AIM OF THE EXERCISE
Hunt through the entries for the word "panel" and copy each line in which it appears.
========================================
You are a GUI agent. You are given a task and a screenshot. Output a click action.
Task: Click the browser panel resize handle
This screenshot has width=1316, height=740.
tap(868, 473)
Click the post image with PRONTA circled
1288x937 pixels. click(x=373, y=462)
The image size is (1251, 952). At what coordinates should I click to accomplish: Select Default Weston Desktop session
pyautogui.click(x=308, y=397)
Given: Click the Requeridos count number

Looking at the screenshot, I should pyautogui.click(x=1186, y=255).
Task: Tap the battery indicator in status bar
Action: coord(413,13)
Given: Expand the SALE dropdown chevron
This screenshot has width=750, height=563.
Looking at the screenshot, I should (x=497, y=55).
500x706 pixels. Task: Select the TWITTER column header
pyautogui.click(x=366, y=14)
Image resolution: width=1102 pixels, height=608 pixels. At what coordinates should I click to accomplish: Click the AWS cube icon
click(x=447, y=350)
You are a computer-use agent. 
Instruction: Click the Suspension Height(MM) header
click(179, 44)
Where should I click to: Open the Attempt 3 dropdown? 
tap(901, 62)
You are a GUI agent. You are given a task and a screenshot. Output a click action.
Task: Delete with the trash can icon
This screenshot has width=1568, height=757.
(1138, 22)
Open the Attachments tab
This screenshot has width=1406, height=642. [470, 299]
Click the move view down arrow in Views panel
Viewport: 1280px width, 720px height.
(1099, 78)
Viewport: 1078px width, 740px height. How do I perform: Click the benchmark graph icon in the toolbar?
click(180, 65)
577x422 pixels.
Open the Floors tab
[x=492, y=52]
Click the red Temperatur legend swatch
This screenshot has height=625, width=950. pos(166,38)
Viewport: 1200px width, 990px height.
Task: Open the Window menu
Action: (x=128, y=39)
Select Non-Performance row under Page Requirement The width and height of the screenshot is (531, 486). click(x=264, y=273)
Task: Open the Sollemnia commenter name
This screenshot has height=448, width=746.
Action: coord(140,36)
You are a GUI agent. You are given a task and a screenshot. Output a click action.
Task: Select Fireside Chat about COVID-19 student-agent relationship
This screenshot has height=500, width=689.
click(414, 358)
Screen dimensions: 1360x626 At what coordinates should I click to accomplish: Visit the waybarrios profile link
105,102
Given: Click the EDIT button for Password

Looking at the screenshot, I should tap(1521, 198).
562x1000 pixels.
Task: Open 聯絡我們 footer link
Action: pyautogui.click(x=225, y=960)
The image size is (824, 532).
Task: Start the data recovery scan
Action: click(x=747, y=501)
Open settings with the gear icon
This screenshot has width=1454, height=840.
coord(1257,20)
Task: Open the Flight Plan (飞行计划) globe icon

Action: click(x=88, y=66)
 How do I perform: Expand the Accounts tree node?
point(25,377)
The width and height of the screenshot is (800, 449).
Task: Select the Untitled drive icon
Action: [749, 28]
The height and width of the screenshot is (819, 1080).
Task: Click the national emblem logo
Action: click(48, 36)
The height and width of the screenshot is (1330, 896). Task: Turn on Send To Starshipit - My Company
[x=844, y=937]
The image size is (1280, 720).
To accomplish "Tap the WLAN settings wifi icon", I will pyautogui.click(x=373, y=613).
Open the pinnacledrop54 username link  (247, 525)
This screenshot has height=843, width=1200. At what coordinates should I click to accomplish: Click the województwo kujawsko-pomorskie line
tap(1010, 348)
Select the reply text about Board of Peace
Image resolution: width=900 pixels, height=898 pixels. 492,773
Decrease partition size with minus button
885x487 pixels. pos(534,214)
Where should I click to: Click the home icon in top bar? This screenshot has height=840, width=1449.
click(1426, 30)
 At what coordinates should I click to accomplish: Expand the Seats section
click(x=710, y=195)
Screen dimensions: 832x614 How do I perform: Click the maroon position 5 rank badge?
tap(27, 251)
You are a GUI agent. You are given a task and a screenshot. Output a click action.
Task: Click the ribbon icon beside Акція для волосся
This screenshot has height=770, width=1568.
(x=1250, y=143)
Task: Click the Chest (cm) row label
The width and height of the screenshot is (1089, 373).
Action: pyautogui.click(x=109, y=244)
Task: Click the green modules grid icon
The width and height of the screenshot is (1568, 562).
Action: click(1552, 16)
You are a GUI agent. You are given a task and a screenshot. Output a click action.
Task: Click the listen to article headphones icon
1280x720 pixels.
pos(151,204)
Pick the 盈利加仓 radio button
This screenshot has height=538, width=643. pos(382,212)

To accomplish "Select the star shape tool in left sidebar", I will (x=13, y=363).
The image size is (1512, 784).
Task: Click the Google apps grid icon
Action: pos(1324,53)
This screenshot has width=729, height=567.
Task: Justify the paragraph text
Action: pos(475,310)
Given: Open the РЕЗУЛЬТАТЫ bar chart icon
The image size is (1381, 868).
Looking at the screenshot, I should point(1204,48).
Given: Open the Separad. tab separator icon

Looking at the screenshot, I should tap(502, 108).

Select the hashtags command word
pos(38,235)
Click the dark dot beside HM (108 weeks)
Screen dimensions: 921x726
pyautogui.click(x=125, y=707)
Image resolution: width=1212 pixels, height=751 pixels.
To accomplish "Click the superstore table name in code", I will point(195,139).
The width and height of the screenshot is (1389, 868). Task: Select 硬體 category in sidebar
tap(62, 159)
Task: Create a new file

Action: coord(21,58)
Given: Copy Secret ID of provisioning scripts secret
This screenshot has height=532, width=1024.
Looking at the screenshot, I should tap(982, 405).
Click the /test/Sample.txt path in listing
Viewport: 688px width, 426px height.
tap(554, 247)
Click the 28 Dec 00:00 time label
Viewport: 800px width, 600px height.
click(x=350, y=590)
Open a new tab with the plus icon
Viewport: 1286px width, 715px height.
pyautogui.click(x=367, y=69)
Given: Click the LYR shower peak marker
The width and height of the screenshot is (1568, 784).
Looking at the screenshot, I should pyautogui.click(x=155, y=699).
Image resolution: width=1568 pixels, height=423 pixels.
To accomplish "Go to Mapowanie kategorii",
========================================
OUTPUT FOR THIS TASK
Task: Click the browser panel resize handle
Click the move view down arrow in Views panel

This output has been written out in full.